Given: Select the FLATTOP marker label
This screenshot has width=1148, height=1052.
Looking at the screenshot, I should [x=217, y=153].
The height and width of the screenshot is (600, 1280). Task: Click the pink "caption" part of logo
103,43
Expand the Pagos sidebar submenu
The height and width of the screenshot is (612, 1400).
___
** WHAT THE EXERCISE ASKS **
The output should restate the data exactly, with no line missing.

** RESULT OF THIS EXERCISE **
Given: Select the FLATTOP marker label
This screenshot has width=1148, height=1052.
Looking at the screenshot, I should [x=217, y=153].
The height and width of the screenshot is (600, 1280). Task: Click the pink "caption" part of logo
103,43
Expand the Pagos sidebar submenu
The height and width of the screenshot is (612, 1400).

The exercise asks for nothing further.